We rated the practice as requires improvement for providing effective and well-led services because:

  • Systems for monitoring repeat medicines was not operated effectively and did not demonstrate effective oversight. Practice based participation in care planning was not routinely being carried out.
  • The 2017/18 Quality Outcomes Framework (QOF) performance for the practice showed variation in how the practice was performing compared to local and national averages. The practice was aware of areas such as exception reporting which required attention and were taking action to reduce the number of patients who were being exception reported unnecessarily.
  • The practice carried out clinical audits to review the effectiveness and appropriateness of the care being provided.
  • Leaders could show that they had the capacity and skills; however, unable to demonstrate how they transferred this to deliver high quality, sustainable care in some areas.
  • The oversight of some governance arrangements were ineffective. For example, monitoring registration of clinical staff and medical indemnity insurance as well as the system for reporting and recording significant events.
  • We saw little evidence of effective use of the systems and processes for supporting learning and continuous improvement following complaints.

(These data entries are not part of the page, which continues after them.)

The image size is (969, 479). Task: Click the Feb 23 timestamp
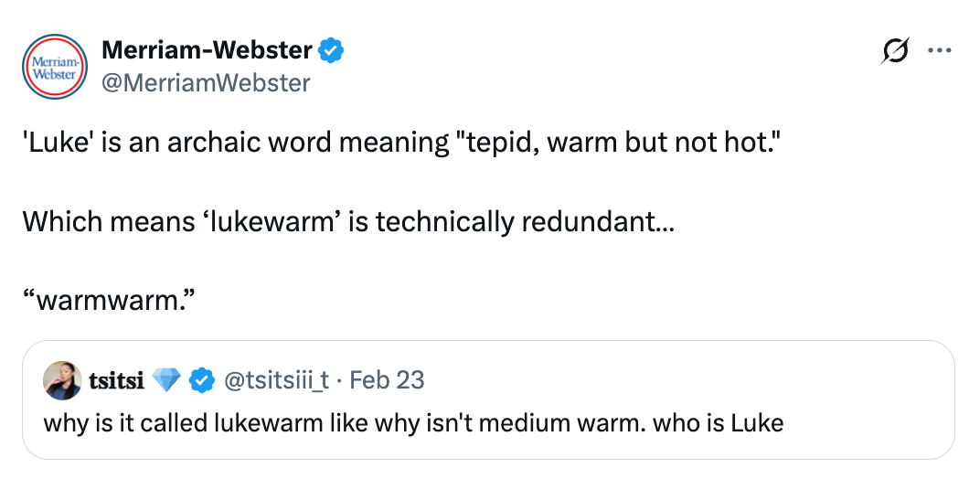[x=388, y=380]
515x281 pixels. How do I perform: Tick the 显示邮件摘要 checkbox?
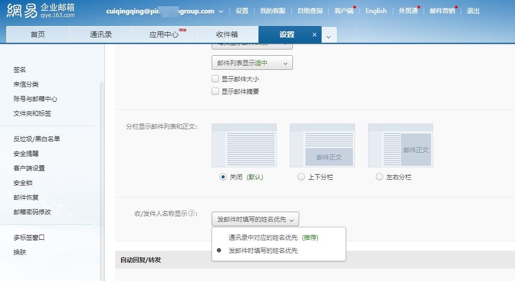pos(215,92)
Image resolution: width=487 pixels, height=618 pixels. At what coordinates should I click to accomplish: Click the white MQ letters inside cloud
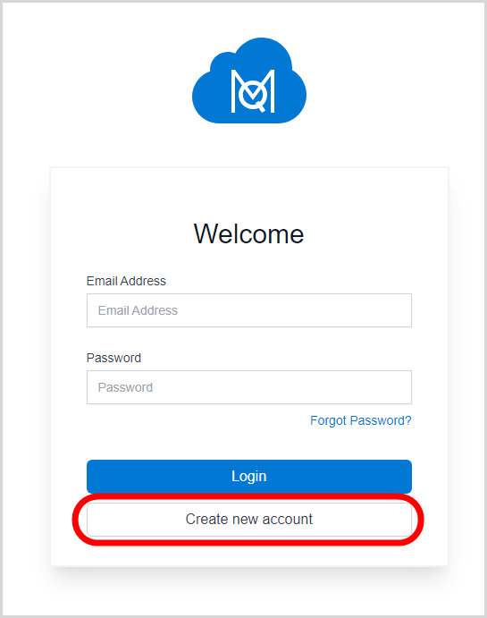[x=253, y=91]
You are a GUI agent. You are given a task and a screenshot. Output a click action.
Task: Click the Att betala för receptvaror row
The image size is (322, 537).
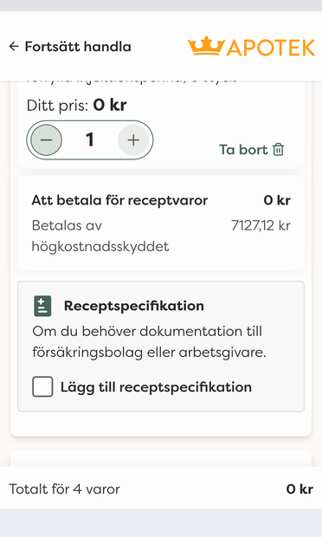(161, 200)
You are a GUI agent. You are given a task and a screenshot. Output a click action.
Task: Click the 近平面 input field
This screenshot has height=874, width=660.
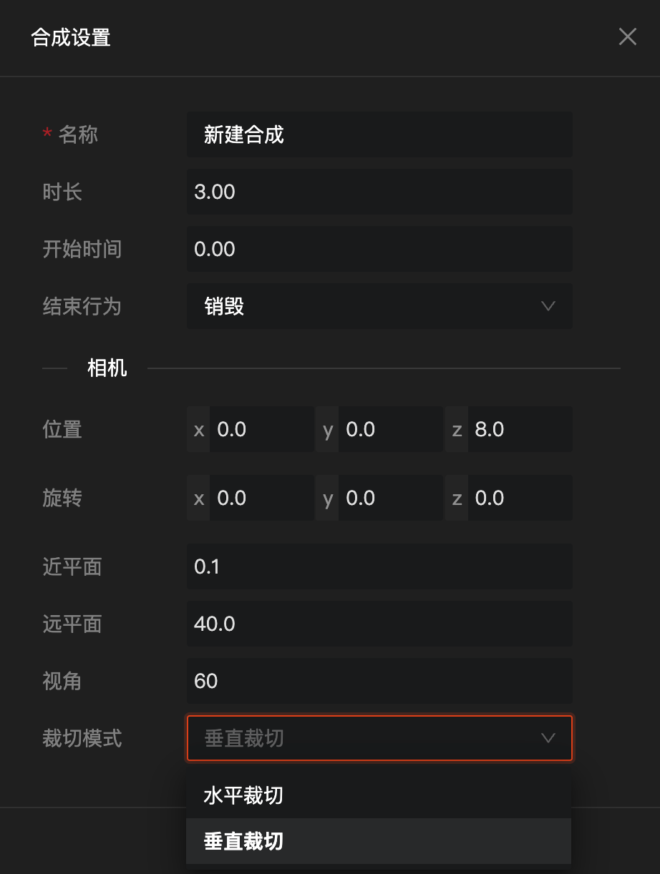pos(379,566)
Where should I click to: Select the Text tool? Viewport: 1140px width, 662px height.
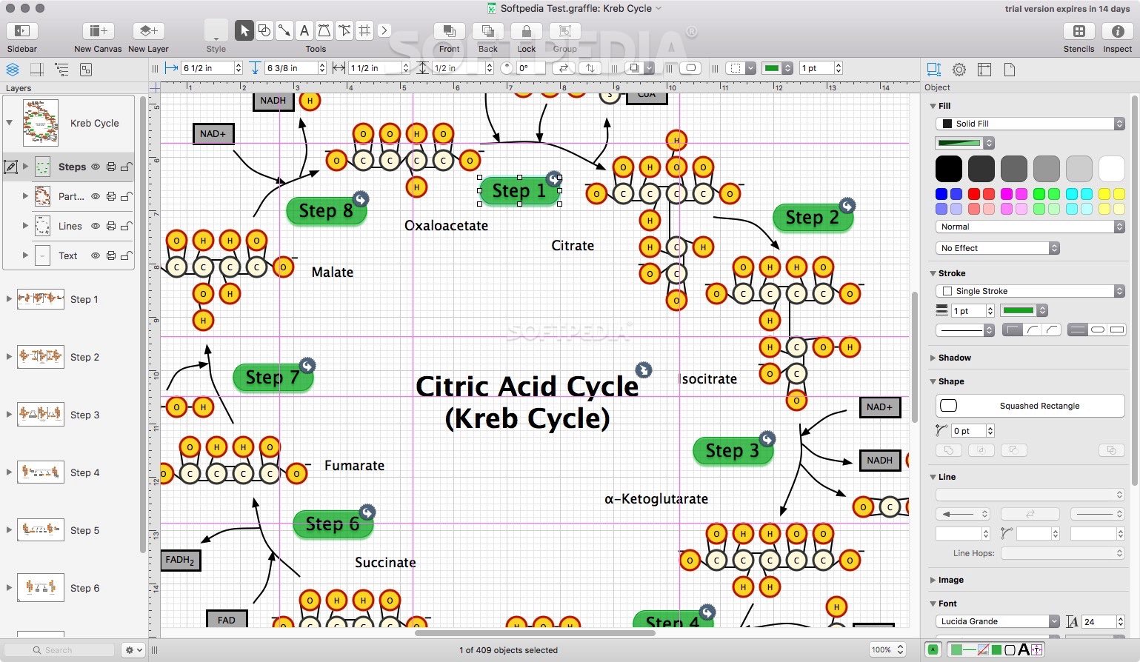point(304,30)
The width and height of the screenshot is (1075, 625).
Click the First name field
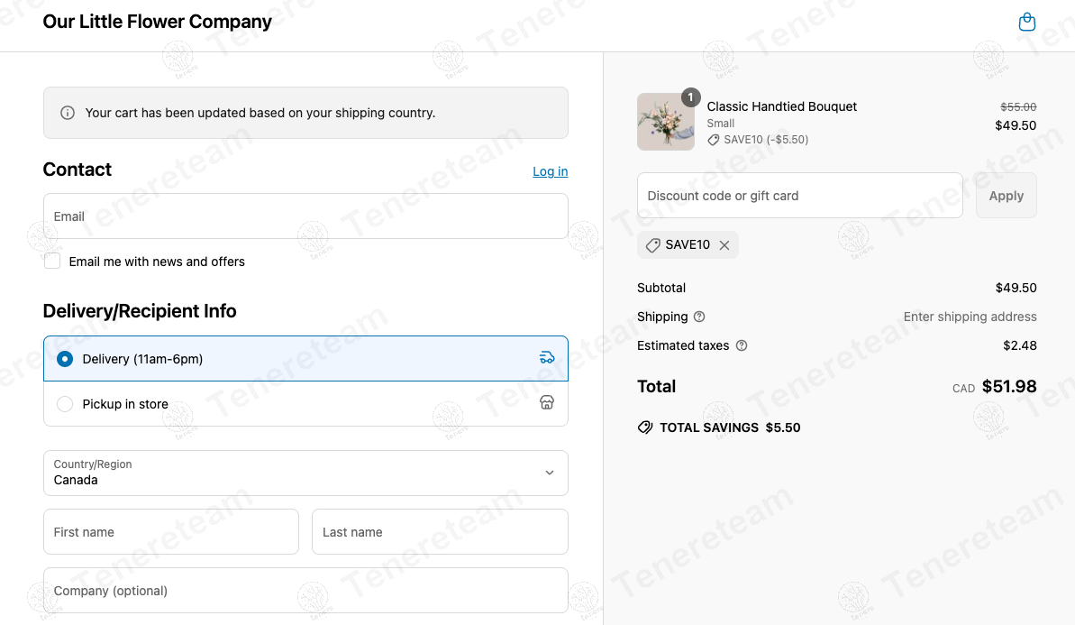point(171,532)
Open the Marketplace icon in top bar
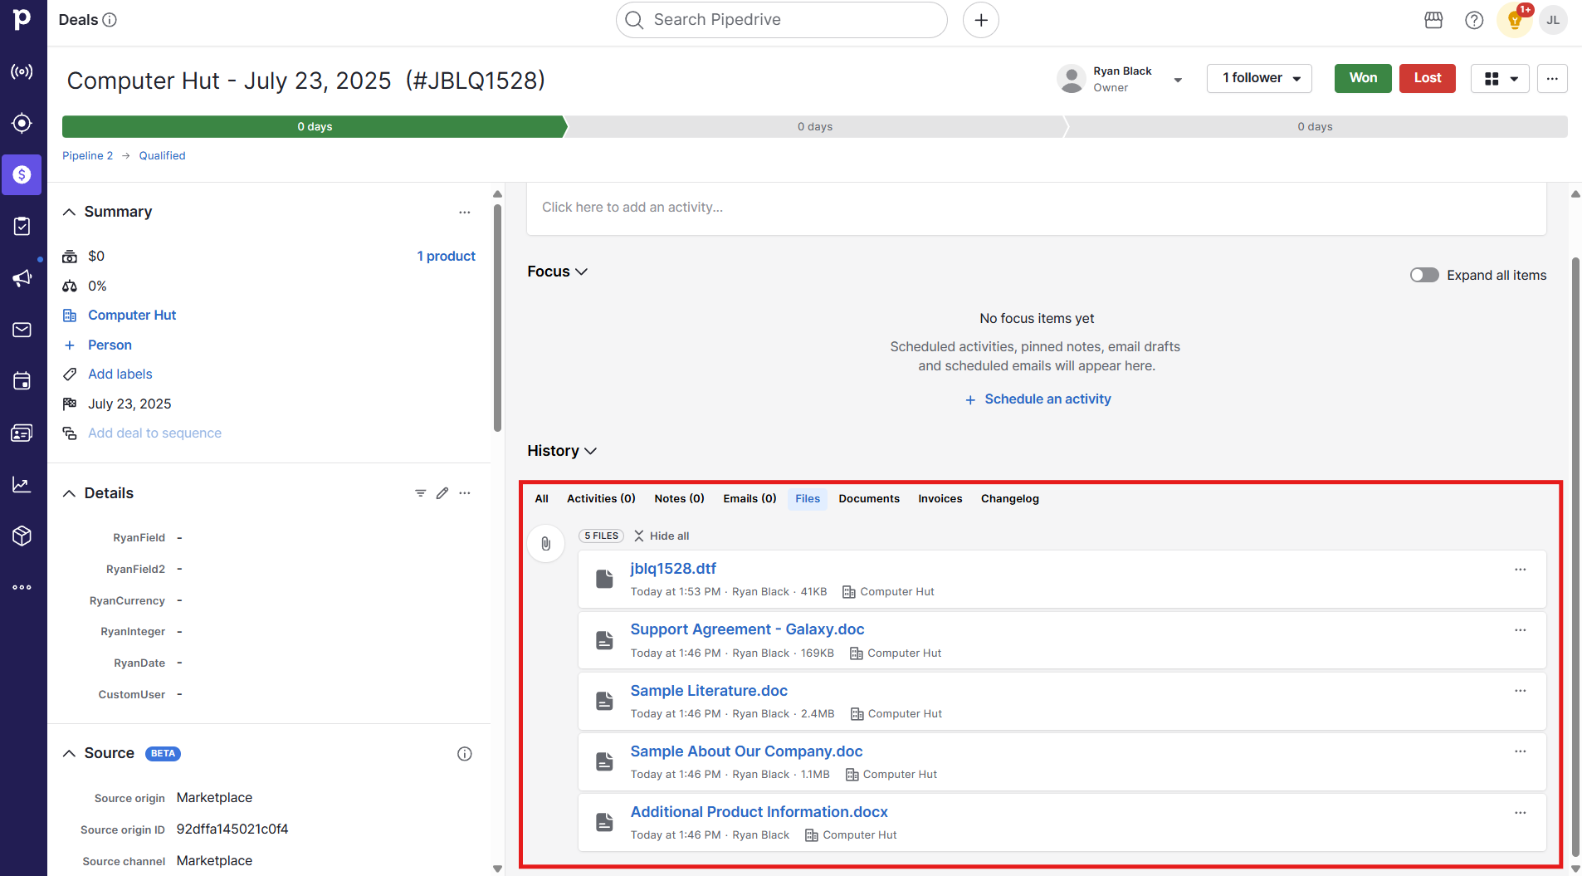 point(1433,20)
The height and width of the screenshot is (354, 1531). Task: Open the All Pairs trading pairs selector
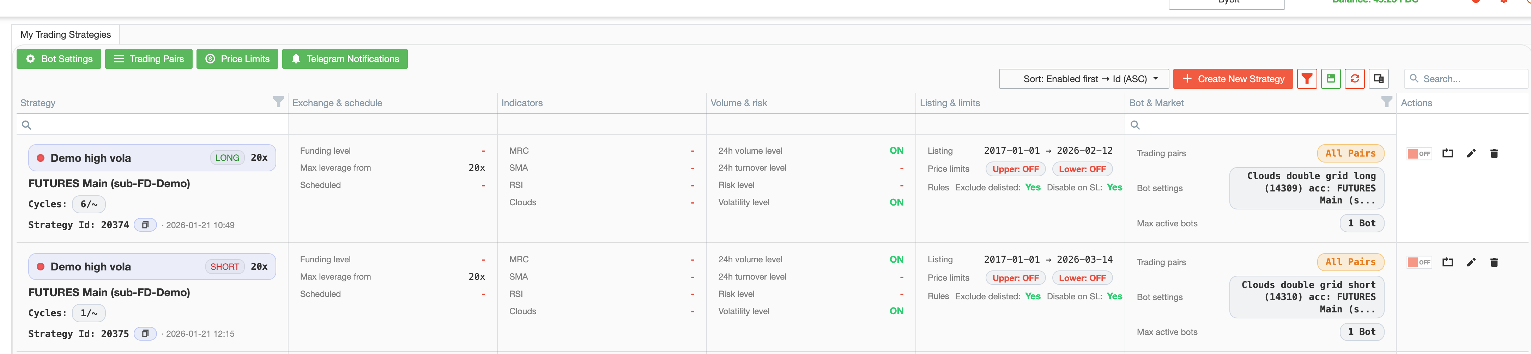pos(1350,153)
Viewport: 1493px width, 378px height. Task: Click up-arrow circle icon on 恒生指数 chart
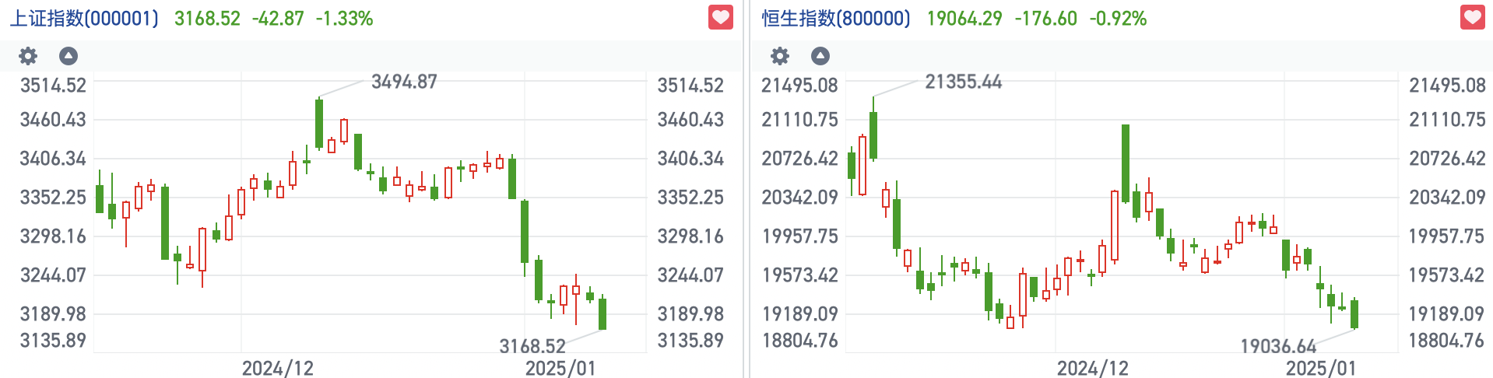pyautogui.click(x=820, y=56)
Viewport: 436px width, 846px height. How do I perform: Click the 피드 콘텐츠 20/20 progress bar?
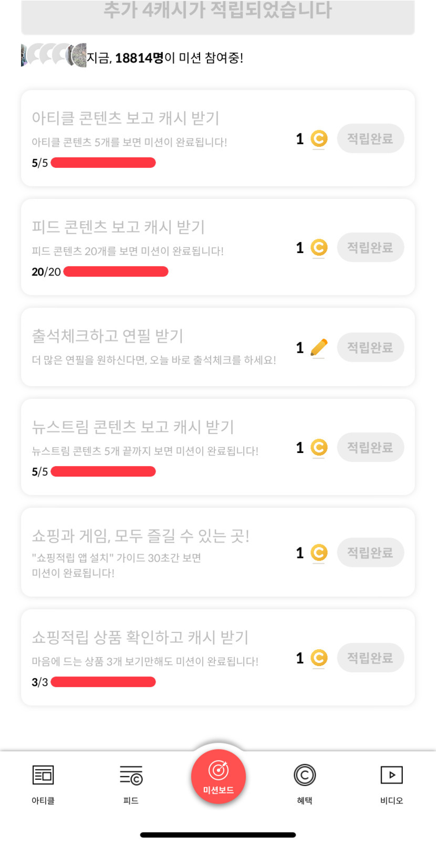(x=116, y=271)
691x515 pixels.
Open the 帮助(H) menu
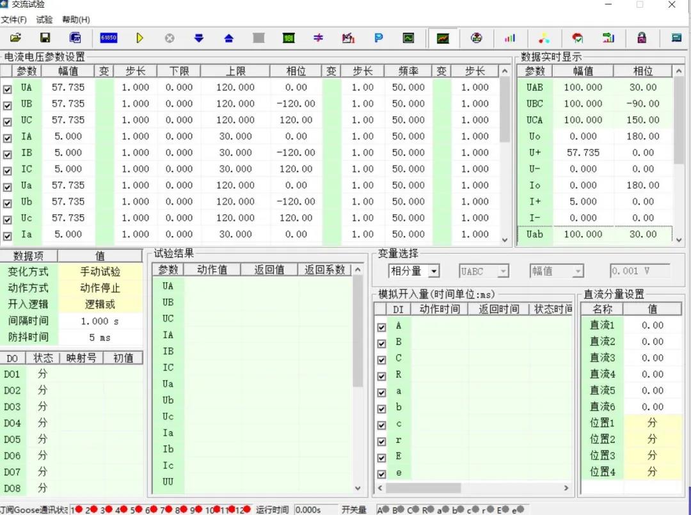pyautogui.click(x=76, y=20)
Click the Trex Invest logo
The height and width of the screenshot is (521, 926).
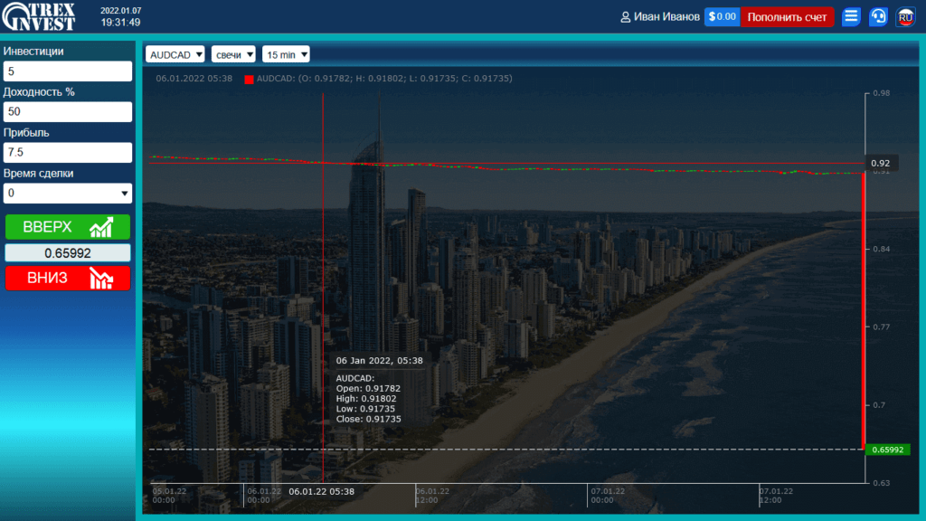[39, 16]
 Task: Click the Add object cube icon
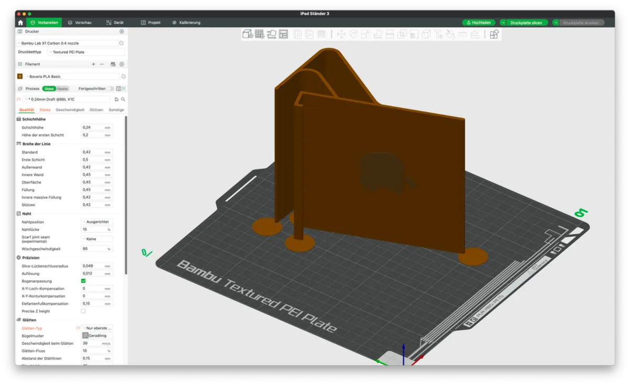coord(247,34)
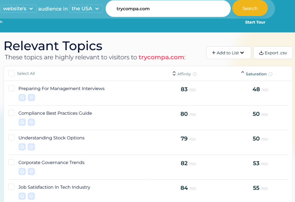Viewport: 295px width, 202px height.
Task: Sort the table by Affinity column
Action: 182,74
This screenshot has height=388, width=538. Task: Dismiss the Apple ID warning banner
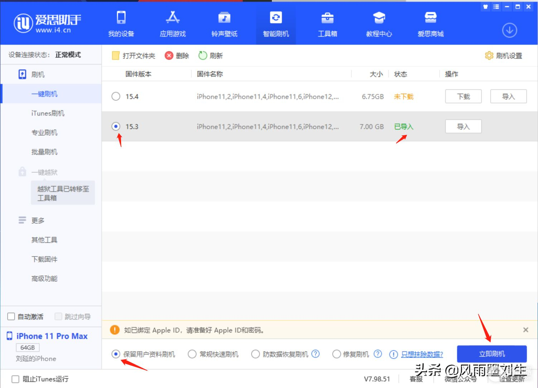(x=525, y=330)
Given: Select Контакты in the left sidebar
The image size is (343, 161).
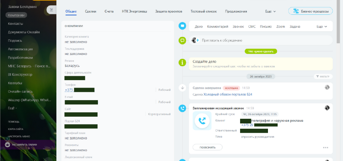Looking at the screenshot, I should (x=15, y=24).
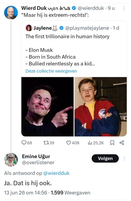Open Jaylene's small profile avatar

point(29,28)
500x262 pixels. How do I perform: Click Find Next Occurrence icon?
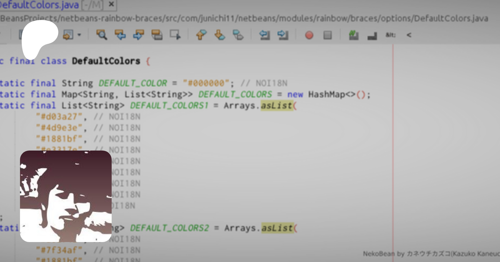[x=138, y=35]
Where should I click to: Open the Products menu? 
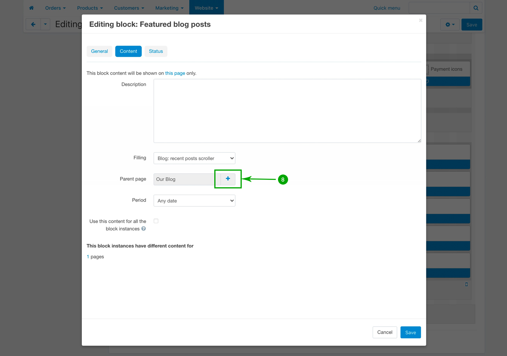(x=90, y=8)
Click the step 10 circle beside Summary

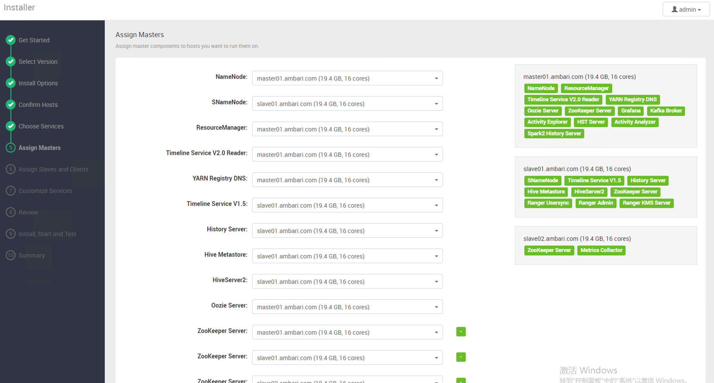tap(11, 255)
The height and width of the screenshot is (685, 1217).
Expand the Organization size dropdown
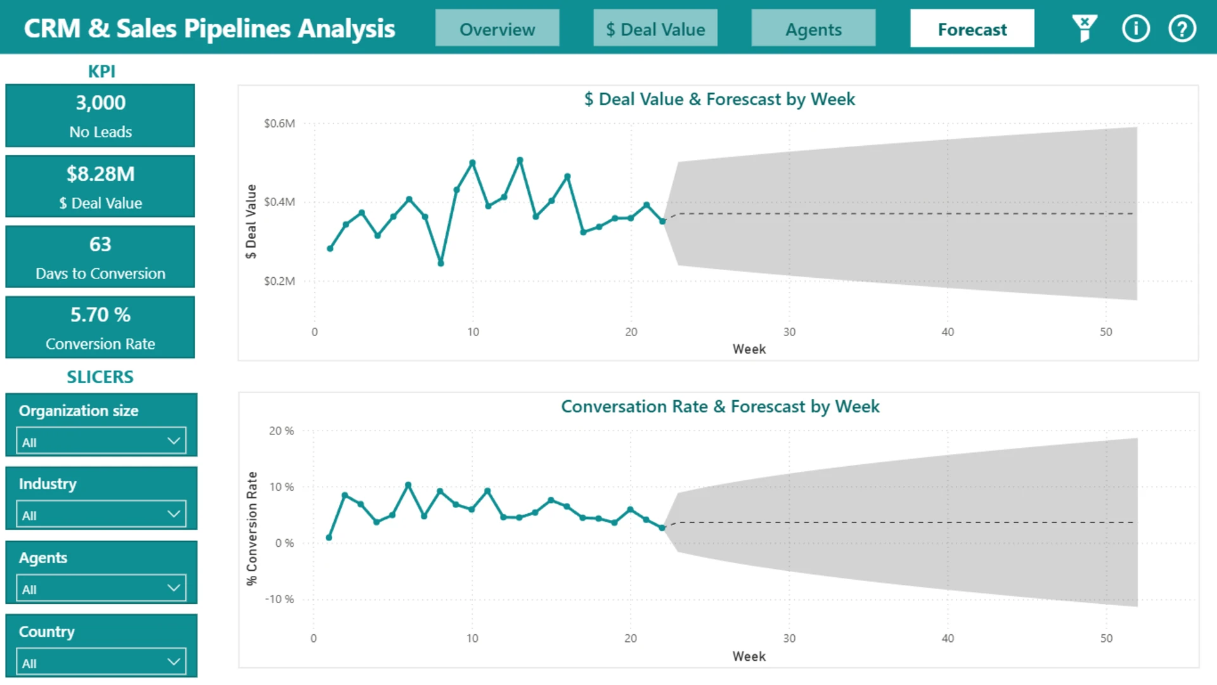click(101, 441)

We rated the practice as good for providing caring and responsive services because:

  • Staff dealt with patients with kindness and respect and involved them in decisions about their care. The 2018 national GP survey results was aligned with these views.
  • The practice organised and delivered services to meet patients’ needs. Patients could access care and treatment in a timely way.

The areas where the provider must make improvements are:

  • Ensure that care and treatment is provided in a safe way.
  • Establish effective systems and processes to ensure good governance in accordance with the fundamental standards of care.

(Please see the specific details on action required at the end of this report).

The provider should:

  • Improve the identification of carers to enable this group of patients to access the care and support they need.
  • Explore ways to maintain effective communication with the Patient Participation Group.
  • Continue taking action to improve the uptake of childhood immunisations and national screening programmes such as cervical screening.
  • Ensure systems and processes to support good governance in accordance with the fundamental standards of care is embedded into the practice.

Details of our findings and the evidence supporting our ratings are set out in the evidence tables.